The speed with which AI has measurably displaced entry-level coders concerns Anton Korinek, head of the Economics of Transformative AI Initiative at the University of Virginia. “Over the next five months, I would definitely expect it to bleed into additional white-collar areas. Even if companies aren’t going through huge layoffs, maybe they’re now running pilots with AI agents; maybe they are saying, ‘Hmm, let’s not commit to hiring that associate,’” he says.
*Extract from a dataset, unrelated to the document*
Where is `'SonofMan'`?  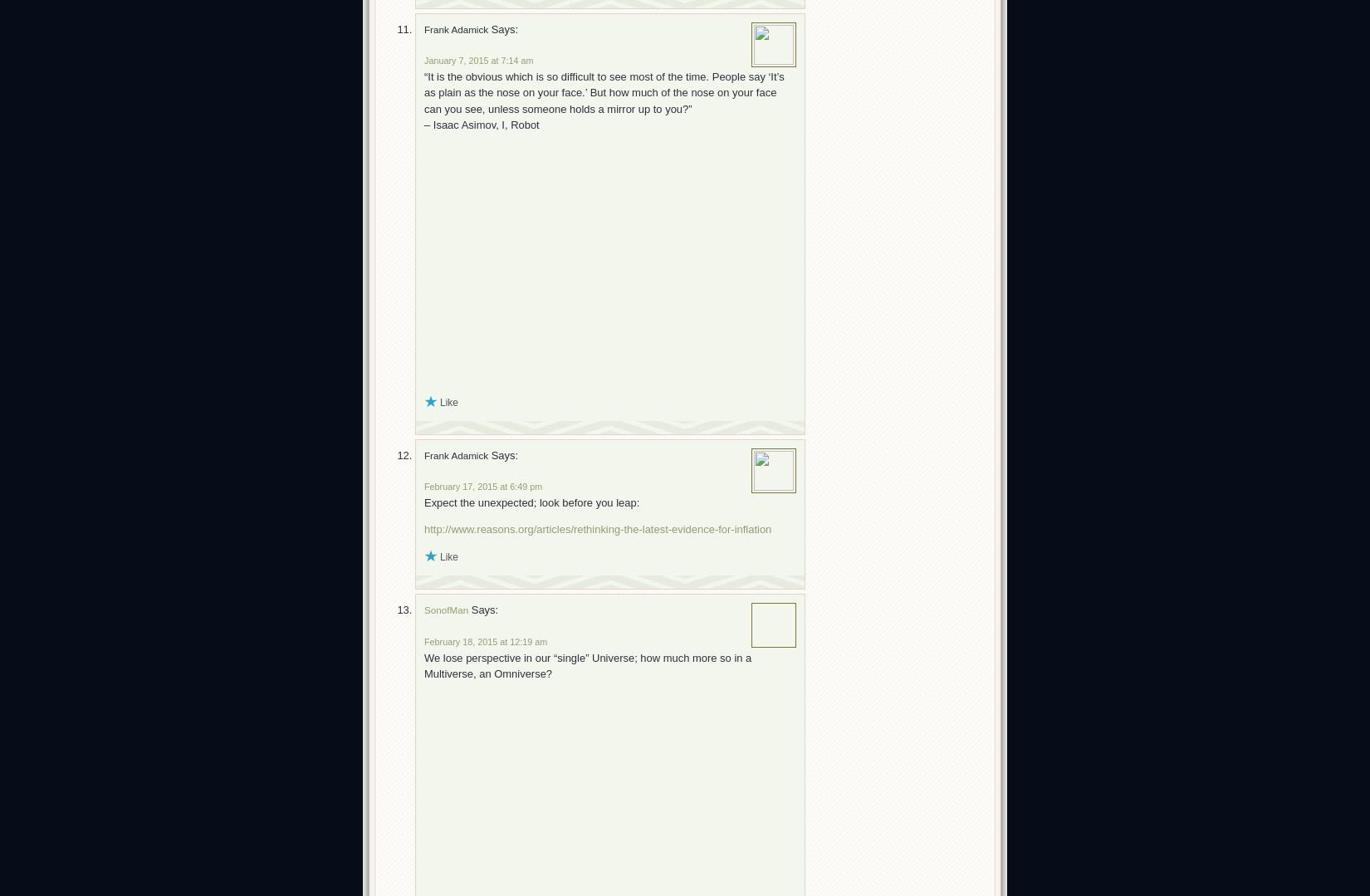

Korinek has been studying AI’s potential impact on the economy for more than ten years, and while he’s always believed it would roil the labor market, he never thought that moment would arrive so soon. “You can really feel this coming. We’re at the point where it’s important for people who are honestly concerned about rapid advances that would lead to rapid job-market destruction to raise alarm bells,” he says. “Gen Z is first where all of us are going to have to go.”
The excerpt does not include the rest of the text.